───── Exercise data ─────

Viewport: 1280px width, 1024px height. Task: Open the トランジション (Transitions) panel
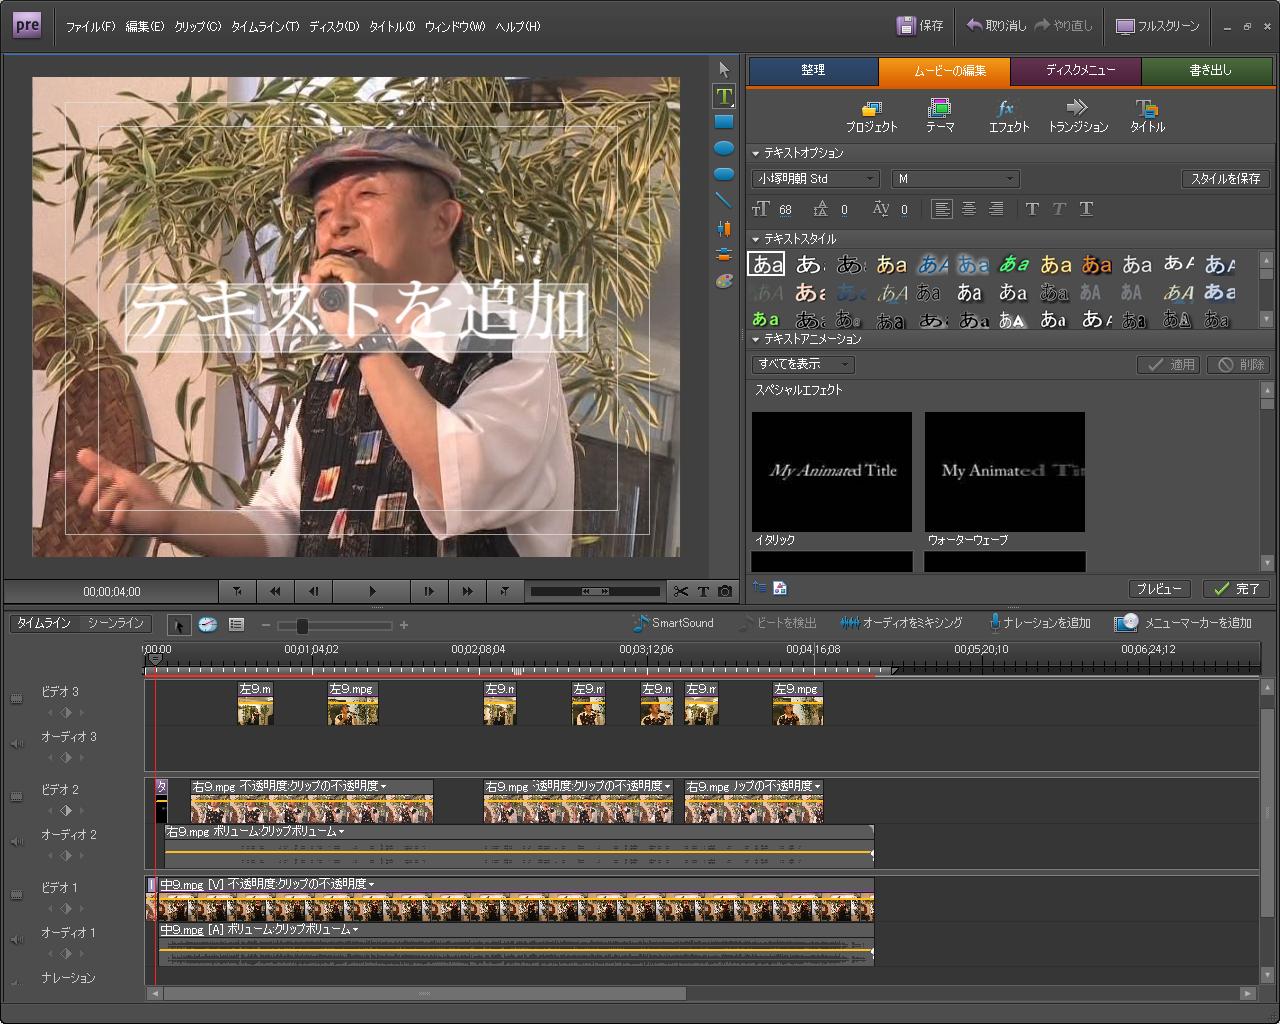point(1077,116)
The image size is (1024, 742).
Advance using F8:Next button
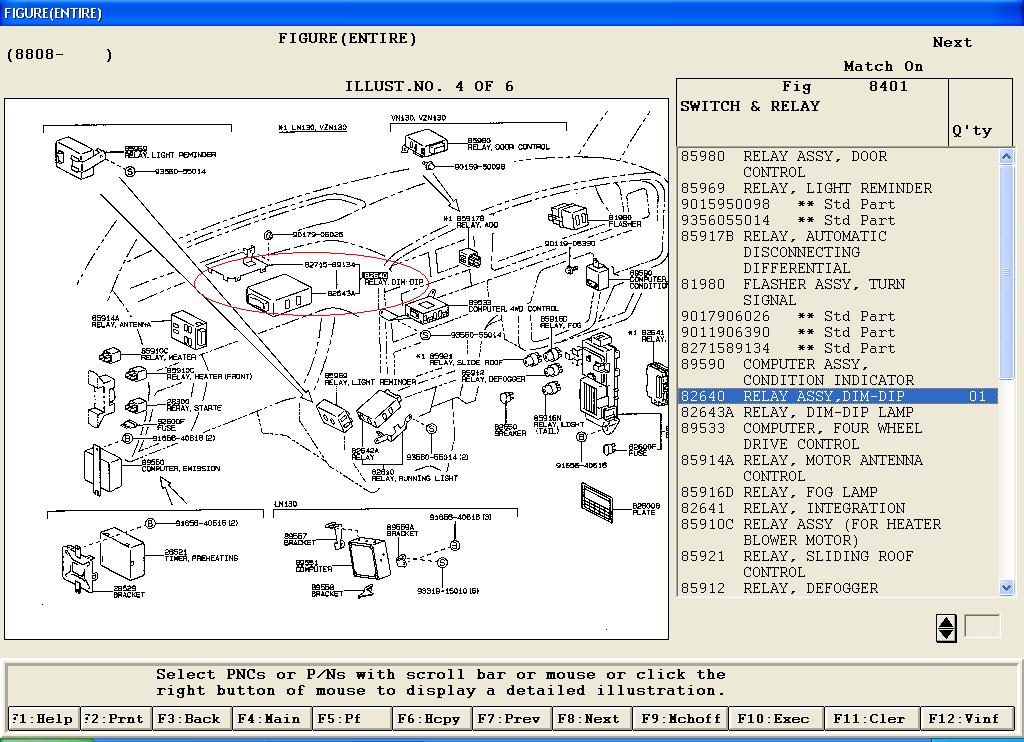[590, 718]
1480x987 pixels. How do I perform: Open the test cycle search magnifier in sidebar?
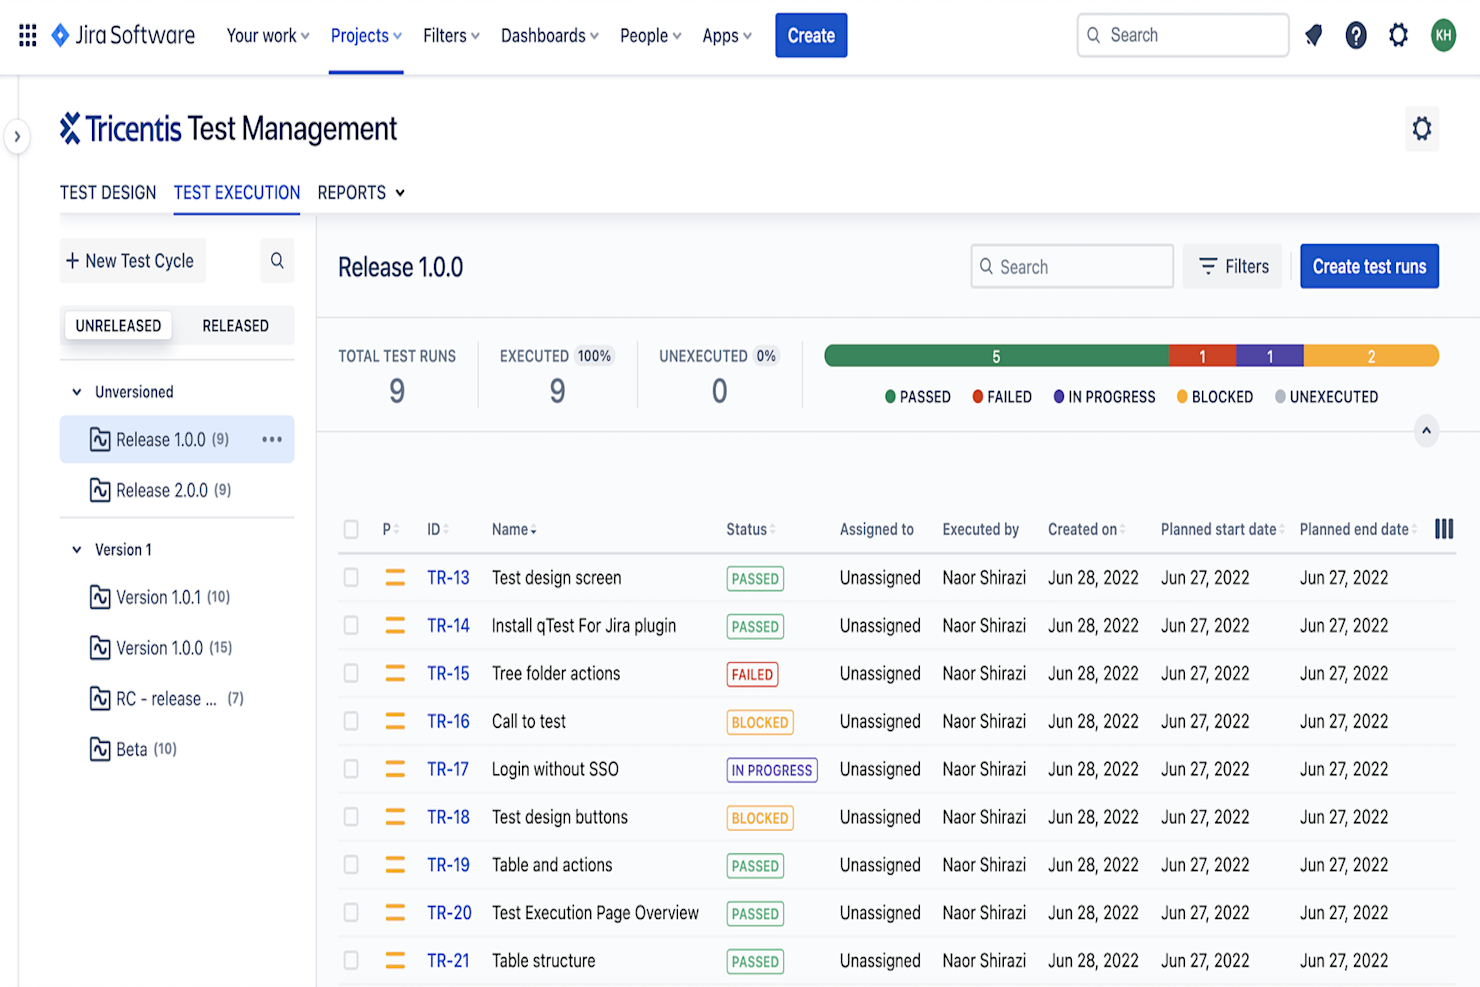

─────

The records above are to be duplicated exactly, pictures left out.

Viewport: 1280px width, 1024px height. Task: Open the トランジション (Transitions) panel
point(1077,116)
The image size is (1024, 742).
Advance using F8:Next button
[590, 718]
1480x987 pixels. How do I perform: Open the test cycle search magnifier in sidebar?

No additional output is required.